1. Geographic Load Balancing

@ApplicationScoped
public class GeoClassifier implements RequestClassifier<HttpServerRequest> {
    @Override
public int cohort(HttpServerRequest request) {
String customerType = request.getHeader(”CloudFront-Viewer-Country”);
        // Prioritize local traffic
        return “US”.equals(region) ? 20 : 80;
    }
}

2. Tenant-Based Prioritization

@ApplicationScoped
public class TenantPrioritizer implements RequestPrioritizer<HttpServerRequest>  {
    @Override
public RequestPriority priority(HttpServerRequest request) {
        String tenant = extractTenant(request);
        return isPremiumTenant(tenant) 
            ? RequestPriority.IMPORTANT 
            : RequestPriority.NORMAL;
    }
}

3. Time-Based Adjustment

@ApplicationScoped
public class TimeBasedClassifier implements RequestClassifier<HttpServerRequest> {
    @Override
public int cohort(HttpServerRequest request) {
        int hour = LocalTime.now().getHour();
        // Business hours get better treatment
        return (hour >= 9 && hour <= 17) ? 30 : 90;
    }
}

Important Gotchas

Only works for HTTP: gRPC, WebSocket, messaging are not supported (yet)
Experimental status: This is bleeding edge stuff!
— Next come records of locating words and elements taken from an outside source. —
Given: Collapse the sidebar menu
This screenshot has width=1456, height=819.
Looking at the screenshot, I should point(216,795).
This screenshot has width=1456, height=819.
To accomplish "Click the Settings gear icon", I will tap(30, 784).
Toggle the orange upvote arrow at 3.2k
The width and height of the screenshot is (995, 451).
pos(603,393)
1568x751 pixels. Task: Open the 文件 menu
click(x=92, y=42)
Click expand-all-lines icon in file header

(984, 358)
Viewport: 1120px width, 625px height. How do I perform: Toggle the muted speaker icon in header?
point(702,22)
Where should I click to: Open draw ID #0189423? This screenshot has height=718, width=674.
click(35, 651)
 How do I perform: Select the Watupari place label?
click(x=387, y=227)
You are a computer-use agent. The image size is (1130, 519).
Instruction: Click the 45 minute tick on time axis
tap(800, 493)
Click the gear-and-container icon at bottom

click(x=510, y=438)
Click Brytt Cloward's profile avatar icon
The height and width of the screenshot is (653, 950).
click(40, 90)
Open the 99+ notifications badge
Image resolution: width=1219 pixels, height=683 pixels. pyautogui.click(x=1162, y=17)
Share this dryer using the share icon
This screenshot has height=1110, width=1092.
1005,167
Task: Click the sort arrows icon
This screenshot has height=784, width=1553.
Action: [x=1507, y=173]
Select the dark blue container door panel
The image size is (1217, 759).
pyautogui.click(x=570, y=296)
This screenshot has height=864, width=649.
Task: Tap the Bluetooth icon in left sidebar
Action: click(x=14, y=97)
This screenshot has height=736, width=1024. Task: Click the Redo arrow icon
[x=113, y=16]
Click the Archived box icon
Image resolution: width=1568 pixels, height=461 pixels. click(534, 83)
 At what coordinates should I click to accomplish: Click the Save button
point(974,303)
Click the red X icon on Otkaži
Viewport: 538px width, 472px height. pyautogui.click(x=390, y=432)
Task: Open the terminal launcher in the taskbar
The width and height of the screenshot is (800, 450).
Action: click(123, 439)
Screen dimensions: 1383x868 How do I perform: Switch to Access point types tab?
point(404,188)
Test thoroughly
Fast rejections are good: A 503 after 1ms is better than a timeout after 30s
Monitor CPU usage: Priority load shedding needs CPU metrics
Tune for your workload: Default settings might not fit your use case

Conclusion

Load shedding is like having a smart bouncer for your service. It won’t prevent all problems, but it’ll keep your nightclub (service) from turning into a disaster zone when things get crowded.

Remember:

Better to reject some requests fast than fail all requests slowly
Prioritize critical operations
Monitor and tune based on your actual traffic patterns
Test under realistic load conditions

Now go forth and protect your services from the stampede!